▼▼▼

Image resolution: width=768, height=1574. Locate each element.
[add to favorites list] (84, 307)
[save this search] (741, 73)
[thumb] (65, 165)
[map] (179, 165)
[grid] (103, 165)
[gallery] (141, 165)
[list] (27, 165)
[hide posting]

▲▲▲

Write an exact transcription of every entry above.

* TASK RESPONSE *
Image resolution: width=768, height=1574. Locate each element.
[add to favorites list] (84, 307)
[save this search] (741, 73)
[thumb] (65, 165)
[map] (179, 165)
[grid] (103, 165)
[gallery] (141, 165)
[list] (27, 165)
[hide posting]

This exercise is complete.